Patterns of symptom complaints in methadone maintenance patients
Article first published online: 24 JAN 2006
Volume 92, Issue 11, pages 1445–1455, November 1997
How to Cite
DYER, K. R. and WHITE, J. M. (1997), Patterns of symptom complaints in methadone maintenance patients. Addiction, 92: 1445–1455. doi: 10.1111/j.1360-0443.1997.tb02866.x
- Issue published online: 24 JAN 2006
- Article first published online: 24 JAN 2006
- Submitted 30th August 1996; initial review completed 22nd November 1996; final version accepted 29th April 1997.
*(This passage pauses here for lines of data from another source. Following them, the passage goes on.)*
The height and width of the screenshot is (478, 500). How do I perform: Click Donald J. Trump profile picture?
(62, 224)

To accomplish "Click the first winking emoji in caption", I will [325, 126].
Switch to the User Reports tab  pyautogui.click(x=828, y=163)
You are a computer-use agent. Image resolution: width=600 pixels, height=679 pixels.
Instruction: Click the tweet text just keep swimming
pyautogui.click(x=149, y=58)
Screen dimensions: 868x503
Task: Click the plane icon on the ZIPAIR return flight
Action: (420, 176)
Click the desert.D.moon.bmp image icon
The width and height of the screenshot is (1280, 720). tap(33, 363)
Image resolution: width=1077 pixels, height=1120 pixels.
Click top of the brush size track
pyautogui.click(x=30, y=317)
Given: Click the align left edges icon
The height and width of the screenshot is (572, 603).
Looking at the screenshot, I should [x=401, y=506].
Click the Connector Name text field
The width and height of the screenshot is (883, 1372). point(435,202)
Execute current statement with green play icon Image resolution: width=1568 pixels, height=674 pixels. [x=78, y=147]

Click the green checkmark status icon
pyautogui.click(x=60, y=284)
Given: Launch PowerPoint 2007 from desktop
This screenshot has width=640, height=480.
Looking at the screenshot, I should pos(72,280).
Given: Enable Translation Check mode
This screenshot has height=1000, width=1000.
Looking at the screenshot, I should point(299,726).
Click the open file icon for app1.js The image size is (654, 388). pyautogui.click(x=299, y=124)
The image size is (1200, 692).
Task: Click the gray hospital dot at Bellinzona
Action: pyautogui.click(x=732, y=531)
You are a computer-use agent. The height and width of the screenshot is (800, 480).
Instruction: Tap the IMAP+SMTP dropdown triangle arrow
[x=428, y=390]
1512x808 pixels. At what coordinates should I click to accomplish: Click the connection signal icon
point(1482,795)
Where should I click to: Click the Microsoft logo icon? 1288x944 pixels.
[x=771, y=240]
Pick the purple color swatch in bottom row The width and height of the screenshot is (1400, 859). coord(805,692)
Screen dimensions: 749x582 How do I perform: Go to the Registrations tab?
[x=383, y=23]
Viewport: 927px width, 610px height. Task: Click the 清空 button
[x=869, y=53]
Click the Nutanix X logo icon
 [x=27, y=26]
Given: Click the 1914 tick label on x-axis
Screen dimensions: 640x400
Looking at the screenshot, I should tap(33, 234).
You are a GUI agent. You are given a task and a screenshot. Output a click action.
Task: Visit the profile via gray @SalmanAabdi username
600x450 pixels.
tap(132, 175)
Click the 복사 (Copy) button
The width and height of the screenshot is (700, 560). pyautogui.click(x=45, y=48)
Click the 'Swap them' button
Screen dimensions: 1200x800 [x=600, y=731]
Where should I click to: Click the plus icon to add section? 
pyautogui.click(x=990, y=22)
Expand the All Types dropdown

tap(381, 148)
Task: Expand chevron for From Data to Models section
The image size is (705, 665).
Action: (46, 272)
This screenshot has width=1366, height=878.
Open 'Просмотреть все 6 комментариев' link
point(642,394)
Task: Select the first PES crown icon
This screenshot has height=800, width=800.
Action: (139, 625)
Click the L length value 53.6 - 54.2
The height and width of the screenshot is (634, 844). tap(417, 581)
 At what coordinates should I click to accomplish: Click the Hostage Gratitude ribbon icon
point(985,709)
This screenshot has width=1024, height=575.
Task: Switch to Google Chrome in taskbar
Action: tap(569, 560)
Aim. Not all maintenance patients respond to methadone in the same manner, and many complain of withdrawal symptoms during the 24-hour inter-dosing interval (i.e. the dose does not ‘hold’). The persistence of these complaints are a source of concern as they may signal unsanctioned drug use and poor treatment outcome. This study examined the prevalence and profile of symptom complaints in methadone maintenance patients who report that their methadone dose does not ‘hold’. Design. In the first phase, a cross-sectional survey of 114 methadone patients examined a range of symptoms including direct opioid effects, and withdrawal. Phase 2 involved a comparison of the temporal pattern of symptom complaints between patients who reported the oral dose not ‘holding’ and those who did not. Setting. Participants in this study were enrolled in the South Australian Public Methadone Maintenance Program. Measurements. In Phase I, a checklist of 21 commonly reported symptom complaints associated with methadone maintenance treatment was administered. In Phase 2, this checklist was modified to include only those symptoms that changed in the 24-hour inter-dosing interval. The checklist was administered eight times over this period. Further data were collected using the Morphine Benzedrine Group Scale of the Addiction Research Centre Inventory, a measure of positive opioid effect. Findings. In Phase 1, it was found that approximately one-third of the sample reported that the methadone dose was consistently inadequate in preventing withdrawal symptoms for the entire inter-dosing interval. They could not be differentiated by demographic, health, other drug use or treatment characteristics. In Phase 2, despite having a higher oral methadone dose, patients reporting that their daily dose did not ‘hold’ experienced a smaller degree of opioid effect, and a greater intensity of opioid withdrawal, during the 24-hour period. Conclusion. These data demonstrate that there is a change in pharmacodynamic response over the 24-hour period for all methadone patients, but the degree of change is greater in a subgroup of patients. Charting symptom presentation throughout the inter-dosing interval can aid in identifying those patients who are experiencing difficulties with their treatment regime.